Where do you sell it Jim ?


----------



## Anonymous (Oct 12, 2009)

My local junk yard.
the price veries on content, they have some kind of a sparking gun thing that tells them the metal content, high tin/silver pays more type of thing.

Jim


----------



## Gold Trail (Oct 14, 2009)

butcher, that shred just screams ball mill food, doesnt it?

Ryan


----------



## Anonymous (Oct 14, 2009)

Gold Trail said:


> butcher, that shred just screams ball mill food, doesnt it?
> 
> Ryan



Ball mill with 100 pound balls might do something to reduce that material, otherwsie incineration of your feedstock is key even before it hits the mill.


----------



## butcher (Oct 16, 2009)

read an article on electronic's they went to indium based solders on some applications, as solder can disolve 18% gold, and thin plated can cause joint failures, if I can find the article I will be able to quote details better.

looks like :shock: 
Gustavas furnace food, poop gold nugets :lol:


----------



## Oz (Oct 17, 2009)

That would be interesting butcher. 

Is the indium based solder not supposed to dissolve gold or as much?


----------



## lazersteve (Oct 17, 2009)

butcher said:


> read an article on electronic's they went to indium based solders on some applications, as solder can disolve 18% gold, and thin plated can cause joint failures, if I can find the article I will be able to quote details better.



I'm not sure of the article you are speaking of, but back in my TV repairman days we went to a RCA repair school which taught us that indium alloy solders are used to create flexible solder joints.
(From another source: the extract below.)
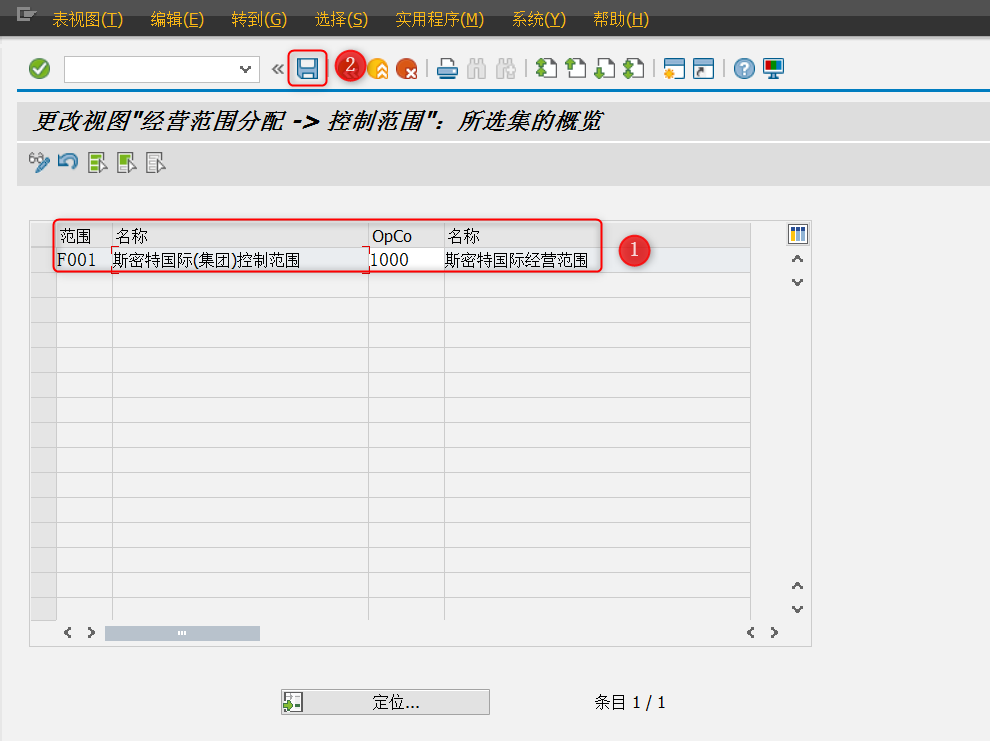This screenshot has height=741, width=990.
Task: Collapse the command field with the left chevrons
Action: 277,68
RCA solved one of their major manufacturing defects with the 'tuner ground plane' by simply having the techs re-solder the tuner ground shielding with indium alloy solder and adding a few redundant ground wires.

Steve


----------



## butcher (Oct 17, 2009)

http://www.aimsolder.com/techarticles/Indium_article.pdf
http://www.turi.org/content/.../AIM_Suraski_at_BTU_workshop1.pdf
http://www.empf.org/empfasis/2009/Apr09/help-409.html
http://www.freshpatents.com/-dt20090409ptan20090091024.php


here is lil info for those who just love to read about boring soldering.

tin lead solder sounds like a collector of our gold, Indium lead leaches less gold.


----------